───── DATA UNDER STUDY ─────

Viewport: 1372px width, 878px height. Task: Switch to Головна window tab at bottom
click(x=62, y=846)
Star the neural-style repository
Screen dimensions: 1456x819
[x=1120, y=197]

─────

WHAT YOU NEED TO DO =>
Write out the whole listing exactly.

YOUR RESPONSE =>
Viewport: 1372px width, 878px height. Task: Switch to Головна window tab at bottom
click(x=62, y=846)
Star the neural-style repository
Screen dimensions: 1456x819
[x=1120, y=197]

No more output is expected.